When plasma cells become cancerous and grow out of control, they can produce a tumor called a plasmacytoma. These tumors generally develop in a bone, but they are also rarely found in other tissues. If someone has only a single plasma cell tumor, the disease is called an isolated (or solitary) plasmacytoma. If someone has more than one plasmacytoma, they have multiple myeloma.

Multiple myeloma is characterized by several features, including:

Low blood counts

In multiple myeloma, the overgrowth of plasma cells in the bone marrow can crowd out normal blood-forming cells, leading to low blood counts. This can cause anemia – a shortage of red blood cells. People with anemia become pale, weak, and fatigued. Multiple myeloma can also cause the level of platelets in the blood to become low (called thrombocytopenia). This can lead to increased bleeding and bruising. Another condition that can develop is leukopenia – a shortage of normal white blood cells.

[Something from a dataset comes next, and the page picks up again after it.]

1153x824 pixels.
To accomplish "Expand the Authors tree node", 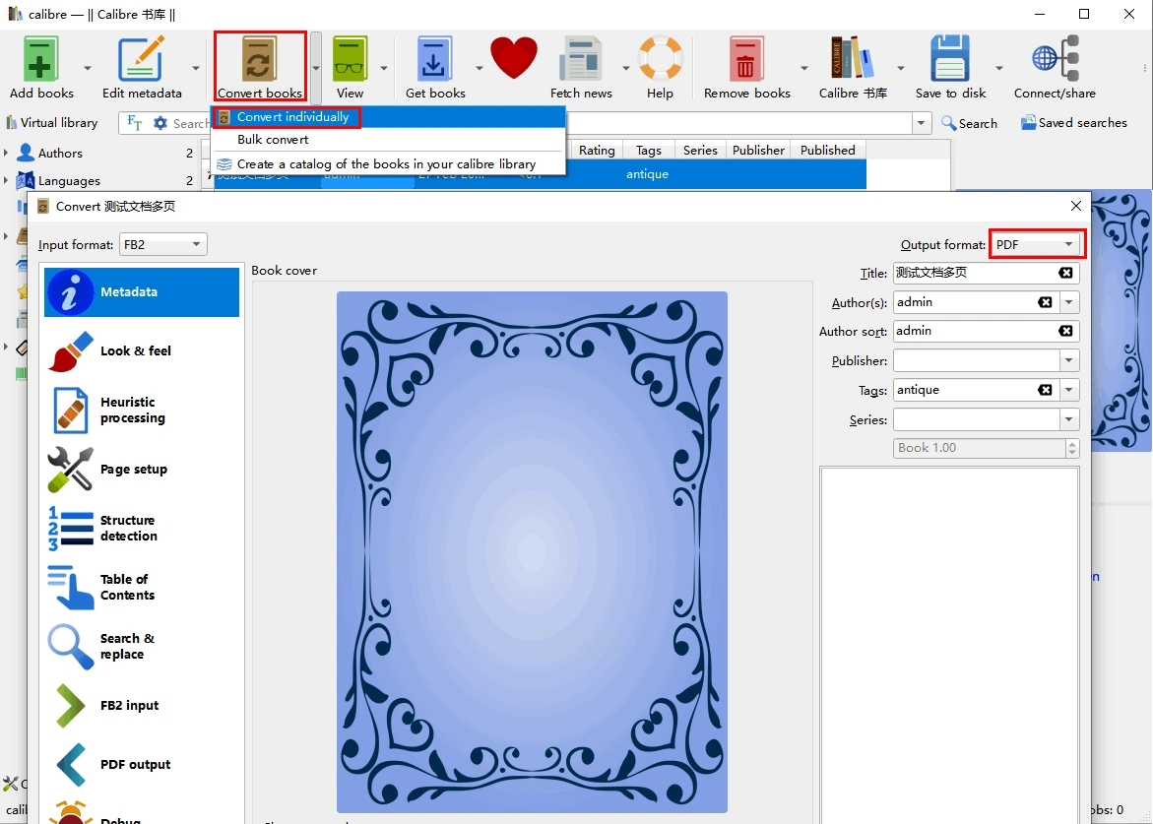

This can lead to problems fighting infections.

Bone and calcium problems

Myeloma cells also interfere with cells that help keep the bones strong. Bones are constantly being remade to keep them strong. Two major kinds of bone cells normally work together to keep bones healthy and strong. The cells that lay down new bone are called osteoblasts. The cells that break down old bone are called osteoclasts. Myeloma cells make a substance that tells the osteoclasts to speed up dissolving the bone. Since the osteoblasts do not get a signal to put down new bone, old bone is broken down without new bone to replace it. This makes the bones weak and they break easily. Fractured bones are a major problem in people with myeloma. This increase in bone break-down can also raise calcium levels in the blood. (Problems caused by high calcium levels are discussed in the section “How is multiple myeloma diagnosed?”)

Infections

Abnormal plasma cells do not protect the body from infections. As mentioned before, normal plasma cells produce antibodies that attack germs. For example, if you developed pneumonia, normal plasma cells would produce antibodies aimed at the specific bacteria that were causing the illness. These antibodies help the body attack and kill the bacteria. In multiple myeloma, the myeloma cells crowd out the normal plasma cells, so that antibodies to fight the infection can’t be made. The antibody made by the myeloma cells does not help fight infections. That’s because the myeloma cells are just many copies of the same plasma cell – all making copies of the same exact (or monoclonal) antibody.

Kidney problems

The antibody made by myeloma cells can harm the kidneys. This can lead to kidney damage and even kidney failure.